Ramazan ayını Sivas'ta geçiren ve bu harbin başarıya ulaşması ile meşgul olan İbn Arabî bir gece rüyasında Keykâvus'un muzaffer olacağını ve Antakya'yı fethedeceğini görür. Oradan Malatya'ya geçen İbn Arabî, oradan Keykâvus'a Antakya'nın fetih müjdesini haber veren bir mektup yazar. Gerçekten bu rüyadan yirmi gün sonra, Ramazan Bayramında Antakya fethedilmiş olur.(21)

İbn Arabi'nin Malatya'da bulunduğu sırada. "Tercümânu'1-Eşvâk" adlı eseri istinsah edilmiş ve İmadeddin Bermekî bu eseri tek bir meclisde müellifine okumuş ve İbn Arabî gerek bu eseri, gerekse diğerleri hususunda kendisine "İcazet" vermiştir.(22)

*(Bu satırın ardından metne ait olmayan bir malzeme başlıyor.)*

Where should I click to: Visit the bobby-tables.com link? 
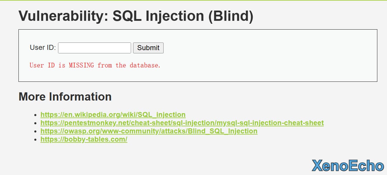84,139
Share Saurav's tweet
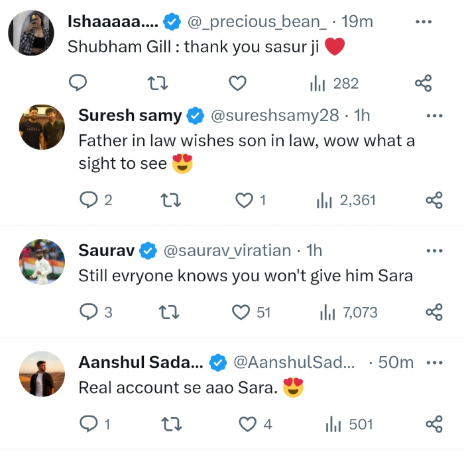The height and width of the screenshot is (456, 464). (434, 312)
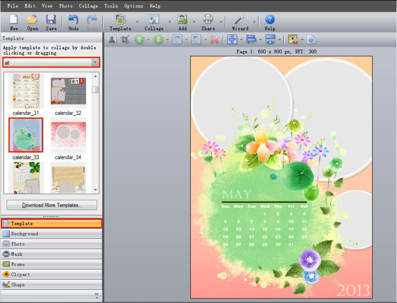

İbn Arabî'nin Malatya'da bulunduğu H. 615/M. 1219 yıllarında Konevî'nin kendisinden istifade etmesi de mümkün görülemez. Çünkü İbn Arabî'nin bu şehirde en son bulunuşu H. 615 veya daha uzak bir ihtimal ile H. 617 yılından daha sonra değildir. Bu sıralarda ise sekiz veya en çok on yaşlarında olan bir çocuğun İbn Arabî gibi dâhi bir ilim adamından istifade etmesini düşünmek doğru olmaz.(23)

Öyleyse Sadreddin Konevî, İbn Arabi'den nasıl, nerede ve ne zaman ilim tahsil etmiştir?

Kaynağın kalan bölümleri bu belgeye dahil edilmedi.